Heard blindfold in one of those listening tests beloved of some publications, the music on Žiadba has the potential to leave some hapless victim with egg on their face. Firstly, there is the fact that the Slovakia-born composer Adrián Demoč is relatively unknown, with his only recordings prior to this album comprising two pieces totalling under seventeen minutes, issued as digital files by either/OAR in 2010. Given that, it is commendable that Another Timbre chose to release Demoč's compositions in the wake of the label's blockbusting Feldman box set. Furthermore, six of this album's seven tracks were performed by esteemed members of Apartment House, recorded in June 2019 at St.
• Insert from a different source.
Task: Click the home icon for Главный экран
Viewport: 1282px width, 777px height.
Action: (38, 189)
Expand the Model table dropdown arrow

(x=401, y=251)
Paul's Hall, University of Huddersfield, and at Dethick Church, Derbyshire; the seventh was recorded live in August 2015 at Ostrava Conservatory, Czech Republic, during the Ostrava Days festival, performed by Ostravská Banda/fama Q. Throughout, the sound quality is first rate, showcasing the music perfectly.
Another factor which might stump a blindfold test victim is that some of Demoč's compositions do not immediately sound like twenty-first-century pieces, although he has been composing since 2002. Throughout, conventional acoustic instruments are used, with no hint of electronics, amplification or treatments. And there are no extended periods of silence or extremely quiet sound. The album begins well with quartet — violin, cello, clarinet and piano — renditions of "Kvarteto 1" and "Kvarteto 2", composed in 2015-17; the first is a briskly-paced, melodic piece, the complexities of which put Mira Benjamin, Anton Lukoszevieze, Heather Roche and Philip Thomas through their paces for its five minutes; the second is slightly longer, maybe because it is taken at a more stately pace, but just as pleasingly melodic. Just as stately is the fourteen-and-a-half-minute trio "A Luca Marenzio", from 2018, in which cello and piano are joined by Chloë Abbott's trumpet; in contrast to the opening pair, it has a repetitive structure which is simply mesmeric.
The only non-Apartment House track, "Septett" (2011/15) lives up to its title by featuring two violins, two violas, two cellos and a double bass; far less structured than the preceding tracks, it is short on melody but strong on atmosphere and texture, as string sounds wax and wane, ebb and flow to create a highly listenable soundscape in which it is nigh on impossible to pin down who does what. Based on the sounds, it would be no surprise to discover that extensive improvisation was involved, but that does seem unlikely in the context of the album. As a track, it is noticeably different to those discussed above. Oddly, given that they were composed years apart, much the same can be said of the album's longest (fifteen-and-a-half-minutes) piece, "Modré Kvety" (2018), performed by an Apartment House trio of cello, clarinet and piano. Specifically, it is strong on atmosphere, very mellow and listenable.
The album closes with "Žiadba 1" and "Žiadba 2" played solo by violinist Benjamin; the first, and shorter of the two, re-establishes the chamber atmosphere of the opening track, before its eleven-minute companion does a U-turn and deftly shifts the landscape nearer to those of "Septett" and "Modré Kvety". Taken as a whole, this album is an excellent advertisement for the rich variety of Demoč's compositions and suggests he has many fruitful and fascinating years ahead of him. Recommended.